[Given text]
Start of Block

Table II Distribution of dental caries and fluorosis in the studied population

The prevalence of dental fluorosis in high fluoride area was 61.30 per cent in males and 57.26 per cent in females while in normal fluoride area was 40.96 per cent in males and 37.67 per cent in females (Table III). Age and sex adjusted R.R. was 1.56 with CI 1.48-1.64 per cent. The prevalence of dental fluorosis was highest in 12 to 24 yr age group.

Table III Age cohort & sex-wise distribution of dental fluorosis in the studied population

Discussion

Of the total population under study (n=8036), 6093 persons (response rate of 75.8%) were studied. The non-response rate was more (28.91%) (1203/4161) for men while for women it was only 19.1 per cent (740/3875). This was due to their non-availability for various reasons including being out of station for work or sickness, etc. The prevalence of dental fluorosis in the study population was 49.26 per cent. Choubisa9 reported the prevalence of dental fluorosis as 45 per cent among 21 different villages in southern Rajasthan. Another study conducted in a village in Maharashtra also found the prevalence of dental fluorosis as 43 per cent10. In Turkey, the dental fluorosis prevalence was reported as 29 per cent in normal fluoride area and 77 per cent in high fluoride area among 12 to 14 yr old school children11. A study conducted on Mexican school going children showed the prevalence of dental fluorosis as 60 per cent12. In Tanzania, Vuhahula et al13 observed the prevalence of dental fluorosis as 96.3 per cent.

Our findings do not tell us about the period of fluoride ingestion in the studied population. Dental fluorosis develops only when one is exposed to high fluoride level during 0-6 yr of age when dentition develops. Once fluorosis develops, it is permanent14.

End of Block

[Directions for this task] Write out the dental fluorosis passage word for word, starting at "The prevalence of dental fluorosis in high" and ending at "yr age group.".

(Saved entries)

Start of Block

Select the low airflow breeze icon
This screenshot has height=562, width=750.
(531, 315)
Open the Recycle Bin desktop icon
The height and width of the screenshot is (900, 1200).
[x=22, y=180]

End of Block

[Reply]
The prevalence of dental fluorosis in high fluoride area was 61.30 per cent in males and 57.26 per cent in females while in normal fluoride area was 40.96 per cent in males and 37.67 per cent in females (Table III). Age and sex adjusted R.R. was 1.56 with CI 1.48-1.64 per cent. The prevalence of dental fluorosis was highest in 12 to 24 yr age group.